ActiveX: ActiveX is a set of technologies from Microsoft that enables interactive content for the World Wide Web. Unfortunately, lax default ActiveX security settings in Internet Explorer can allow any webpage to secretly install ActiveX controls automatically. Since these ActiveX controls can do almost anything (including installing software, such as spyware or other potentially unwanted software), many consider them a significant security threat. SpywareBlaster uses kill bits to prevent webpages from installing spyware or other potentially unwanted ActiveX components, and also to block many of them from running, if they are already installed.
BHO: Browser Helper Objects are small programs that extend the functionality of Microsoft Internet Explorer. Many toolbars shown in Internet Explorer are BHOs. Spyware and browser hijackers frequently use BHOs to integrate themselves with Internet Explorer, and to display advertisements, capture data, etc. BHOs are often installed by small ActiveX-based files.

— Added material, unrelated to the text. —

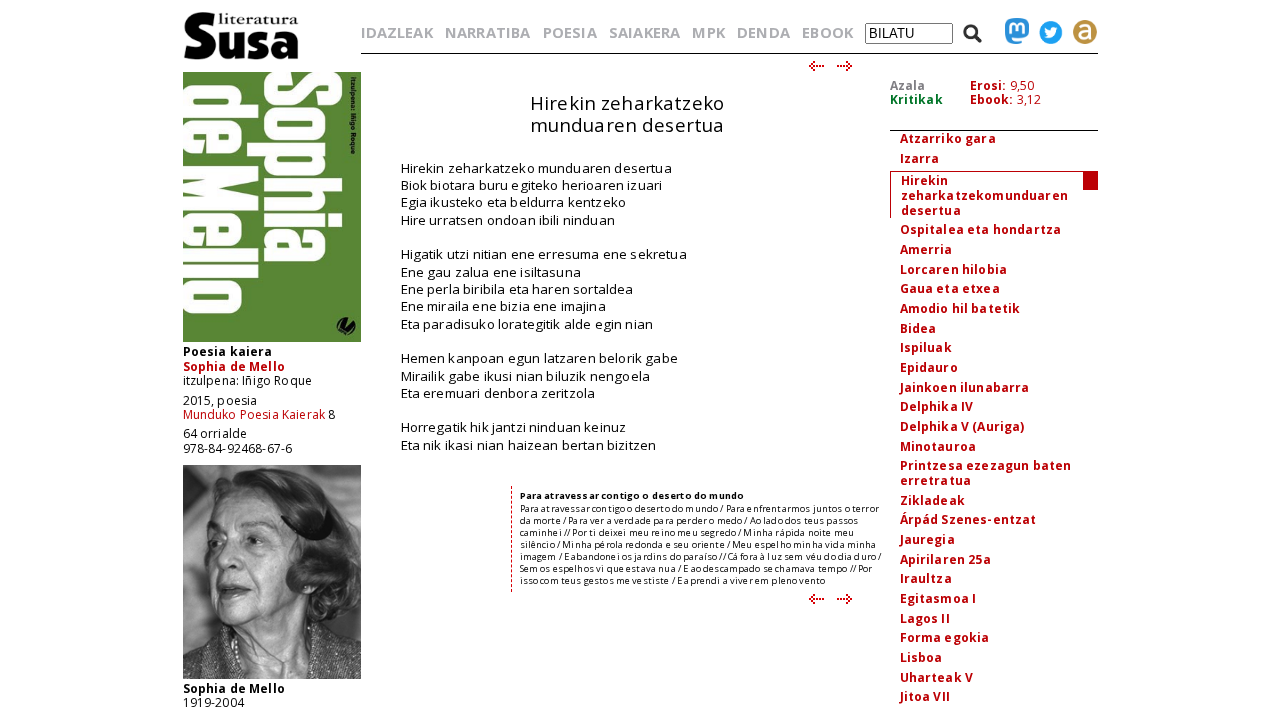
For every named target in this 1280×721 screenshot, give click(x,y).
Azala (908, 85)
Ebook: (992, 99)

Browser Hijacker: Browser Hijackers are programs that attempt to alter homepage, searchpage and/or other browser settings. Some also install additional files that change these settings back on every restart (if you should try to revert to your old settings). Browser Hijackers may be installed by ActiveX controls on webpages.
Browser Pages: These are settings on your system that refer to webpages that your browser may use for various functions (search, homepage, etc.).
Hosts File: The Hosts file is a lot like an address book. When you type an address into your browser (ex., your computer typically connects to your ISP's (Internet Service Provider's) DNS service to translate the easy to remember website address into a numeric address (otherwise known as an IP address). If this information exists in the Hosts file instead, your computer will use it (your computer assumes this data is correct).
Spyware: Definition of spyware "Spyware is software or hardware installed on a computer without the user's knowledge which gathers information about that user for later retrieval by whomever controls the spyware." Generally, much so-called "adware" can be considered a form of spyware (however it typically monitors you for only one purpose: delivering targeted ads).